One in five women use them daily, but their harsh ingredients can damage your skin.
The alcohol in toners can trigger rosacea and acne breakouts.
'Cleanse, tone and moisturise' is a mantra for millions of women, sold by the beauty industry as a sure-fire way to fresh, glowing skin.
But while the benefits of cleansing and moisturising are obvious, part of the routine is simply habit for many women - and few question its benefits: toning.
Toning is meant to remove the last traces of dirt and grime, leaving skin dewy and pores closed. According to market intelligence firm Mintel, one in five of us uses toners daily.

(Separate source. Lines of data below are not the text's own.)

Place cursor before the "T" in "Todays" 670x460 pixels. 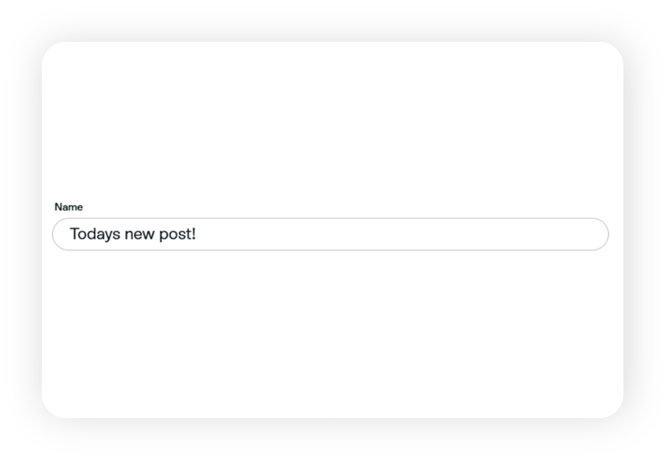(x=69, y=235)
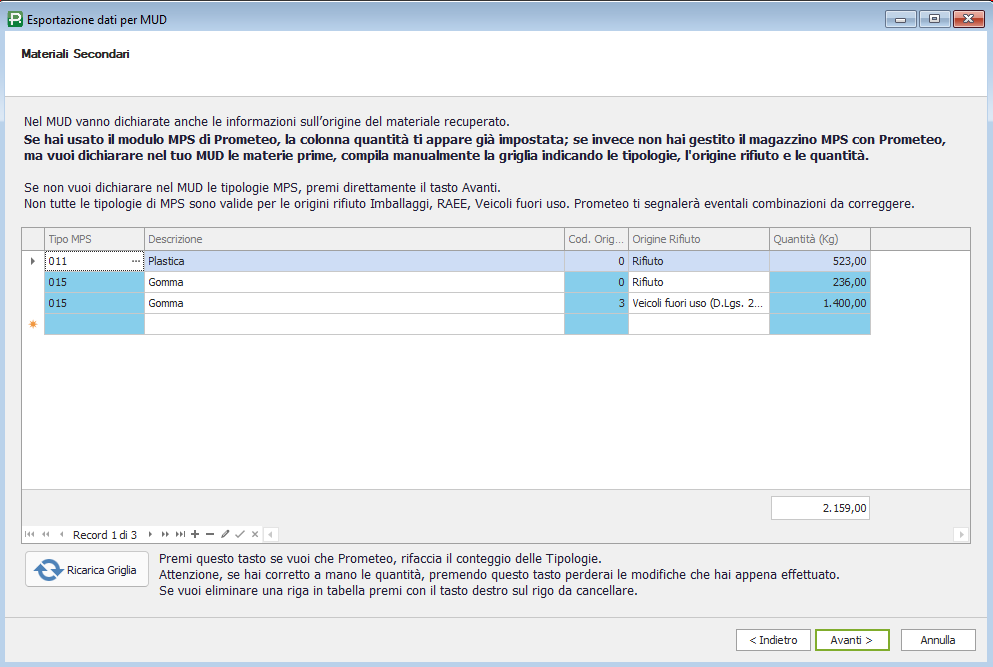The image size is (993, 667).
Task: Jump to previous page of records
Action: (x=46, y=535)
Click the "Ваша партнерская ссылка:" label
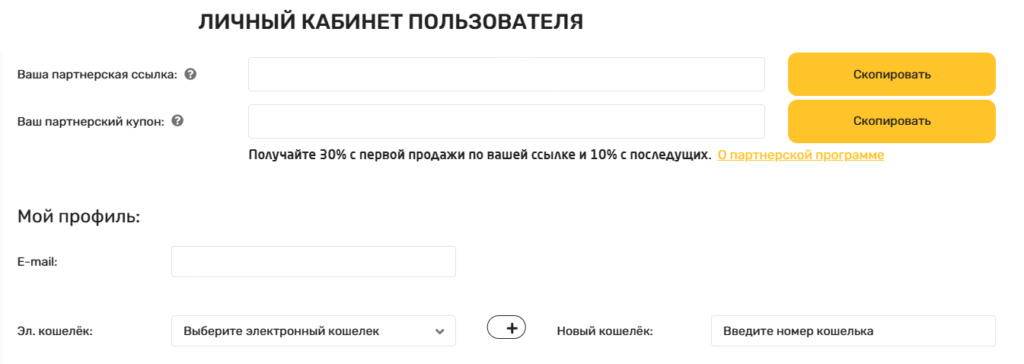 click(x=97, y=74)
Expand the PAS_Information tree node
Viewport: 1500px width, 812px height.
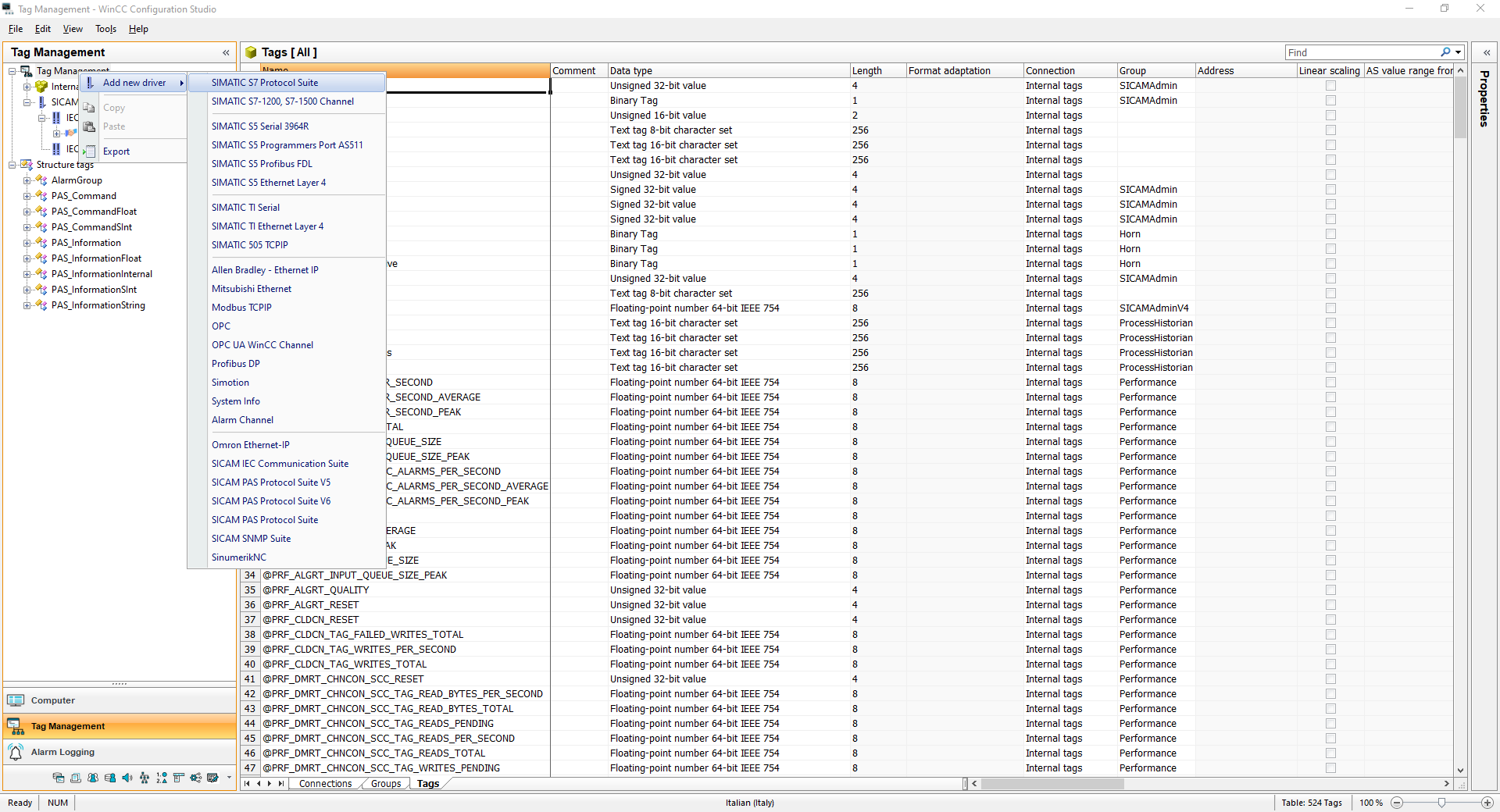pos(27,243)
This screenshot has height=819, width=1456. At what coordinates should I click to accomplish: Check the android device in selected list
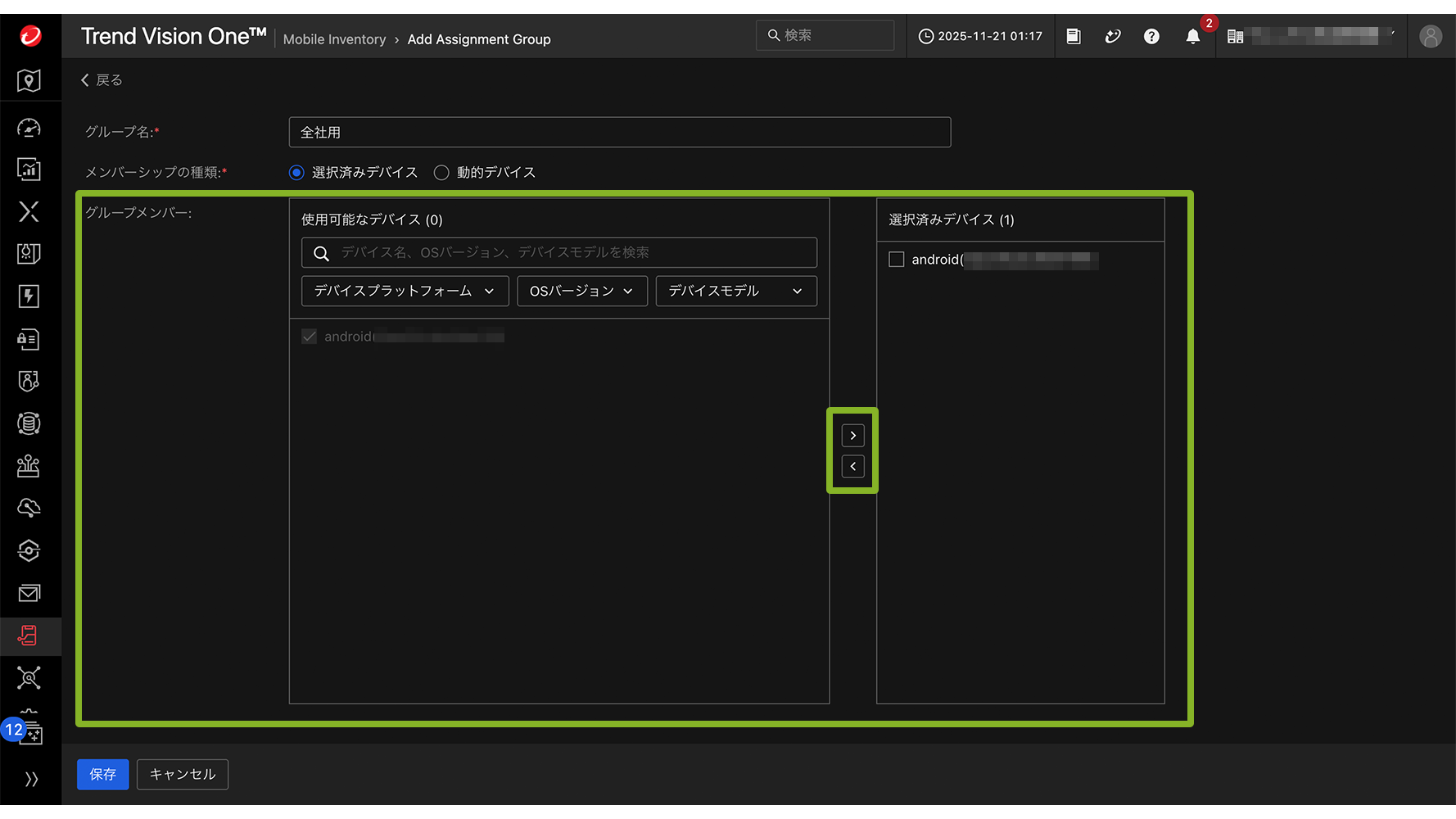tap(897, 260)
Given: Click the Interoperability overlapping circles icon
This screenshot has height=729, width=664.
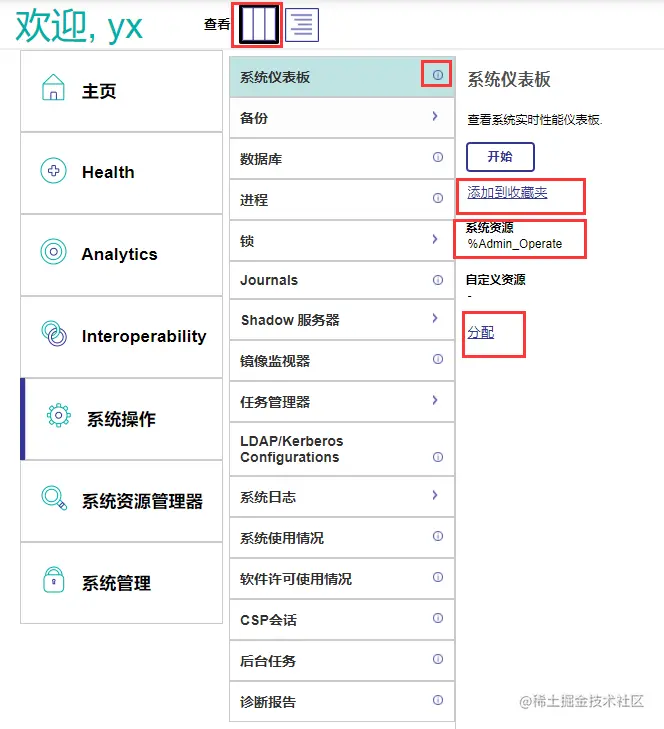Looking at the screenshot, I should pos(53,334).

But many women who religiously apply this classic skin care product don't realise toners can include harsh ingredients such as alcohol, which can dry out even the most oily skin, and parabens, which have been shown to induce allergic reactions.
"The alcohol found in toners can be a trigger for rosacea, increase the risk of breakouts in acne-prone skin or exacerbate sensitivity," reveals cosmetic dermatologist Dr Sam Bunting. This means that regular use of toners could leave the skin irritated, inflamed and vulnerable to environmental damage.
"Even if the toner doesn't harm your skin, its place in your beauty regime may be redundant.
"Today's cleansers are designed to rinse clean and don't disturb the skin's natural equilibrium in the same way, so there's no need to use a toner."
In fact, in the Forties the U.S. Food And Drug Administration disallowed many of the claims made for skin toners in America and said no astringent could improve skin elasticity or close pores. But elsewhere, the idea that they 'tightened pores' and 'stimulated circulation' persisted.
"Most toners actually do more harm than good because they disrupt the delicate balance of the skin, which can lead to symptoms such as dry, oily and cracked skin."
London-based consultant nurse practitioner of Plastic Surgery Associates UK, Constance Campion, agrees: "Although toners momentarily appear to make the skin seem cleaner and tighter, for the most part they are an expensive soup of water, colours, preservatives, alcohol and acids.
"Most toners actually do more harm than good because they disrupt the delicate balance of the skin, which can lead to symptoms such as dry, oily and cracked skin. This can increase the growth of bacteria, risking further breakouts in all skin types."